Now back to the statement "Wing Chun is an Internal System"

Listen if you want to come on MT and post all about how "Your" particular flavor of Wing Chun is taught internally then great, I have nothing to say about it except possibly tell us more. But if you show up and start saying "all" Wing Chun is internal because that is the way you train then that is just plain wrong and I am going to respond. 

Saying all Wing Chun is internal because you train it that way is the same as saying you drive a front wheel drive car therefore all cars are front wheel drive... it just does not work that way


----------



## Yoshiyahu (Dec 31, 2008)

Okay people not train the wing chun internal as much in states...but founding fathers of Wing Chun Qoutes illustrates the internal principals...even Viet Nam Wing Chun concentrates on the internal...

** Recorded data **

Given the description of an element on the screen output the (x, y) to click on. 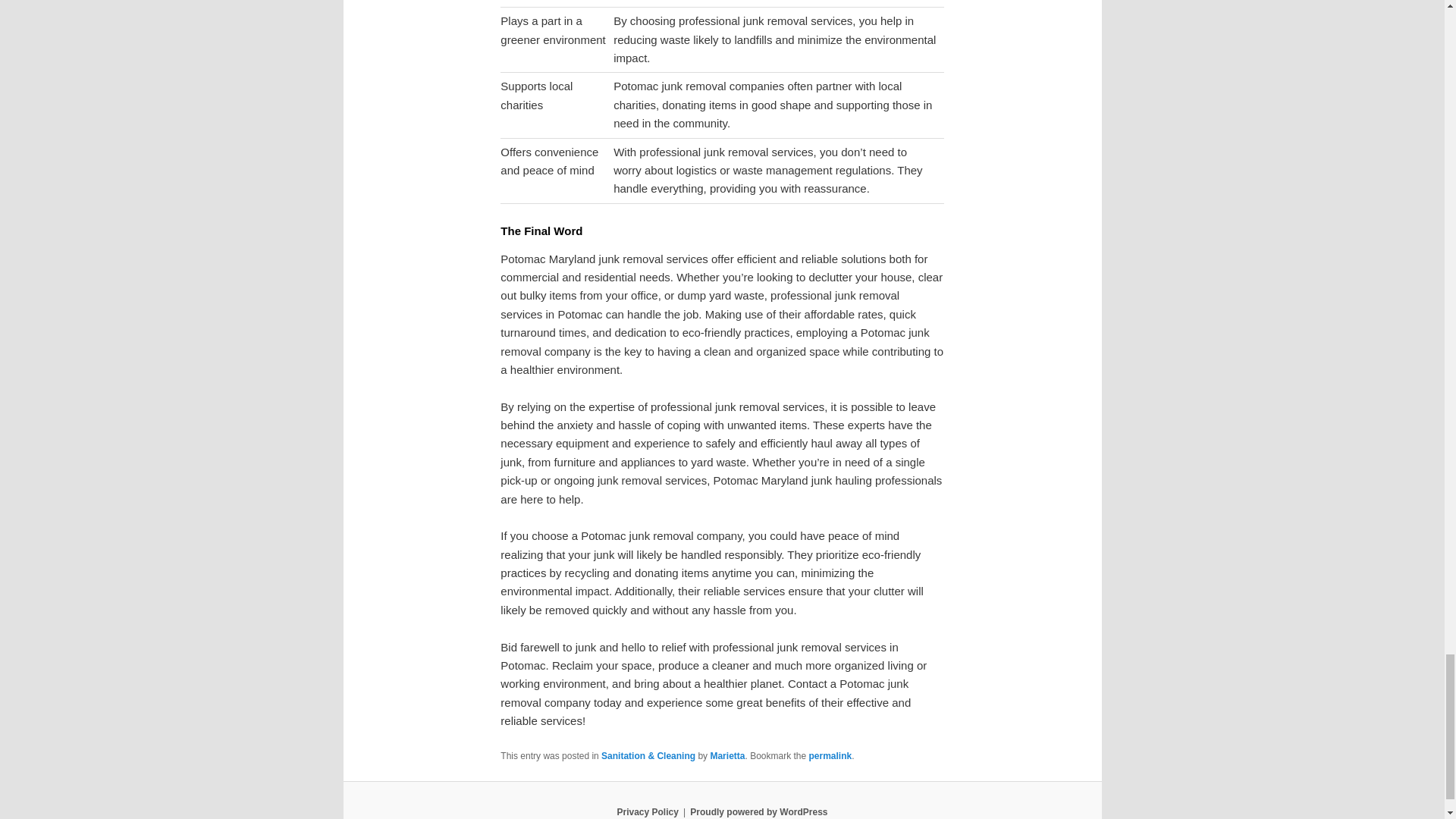
Semantic Personal Publishing Platform (758, 811)
permalink (830, 756)
Permalink to Convenient Junk Removal Options in Potomac MD (830, 756)
Marietta (727, 756)
Privacy Policy (646, 811)
Proudly powered by WordPress (758, 811)
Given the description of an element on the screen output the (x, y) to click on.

** Objective 1 **
Summarize the Wing Chun thread excerpt in two sentences.
** Objective 2 **
Output the passage of the Wing Chun thread excerpt starting at "Listen if you" and ending at "on the internal...".

** Full output 1 **
The first writer welcomes posts about how a particular flavor of Wing Chun is taught internally but will respond to claims that all Wing Chun is internal because of how someone trains, likening that to saying all cars are front wheel drive because one drives such a car. In a reply dated Dec 31, 2008, Yoshiyahu says Wing Chun is not trained internally much in the States but that quotes from its founding fathers illustrate internal principles and that even Viet Nam Wing Chun concentrates on the internal.

** Full output 2 **
Listen if you want to come on MT and post all about how "Your" particular flavor of Wing Chun is taught internally then great, I have nothing to say about it except possibly tell us more. But if you show up and start saying "all" Wing Chun is internal because that is the way you train then that is just plain wrong and I am going to respond. 

Saying all Wing Chun is internal because you train it that way is the same as saying you drive a front wheel drive car therefore all cars are front wheel drive... it just does not work that way


----------



## Yoshiyahu (Dec 31, 2008)

Okay people not train the wing chun internal as much in states...but founding fathers of Wing Chun Qoutes illustrates the internal principals...even Viet Nam Wing Chun concentrates on the internal...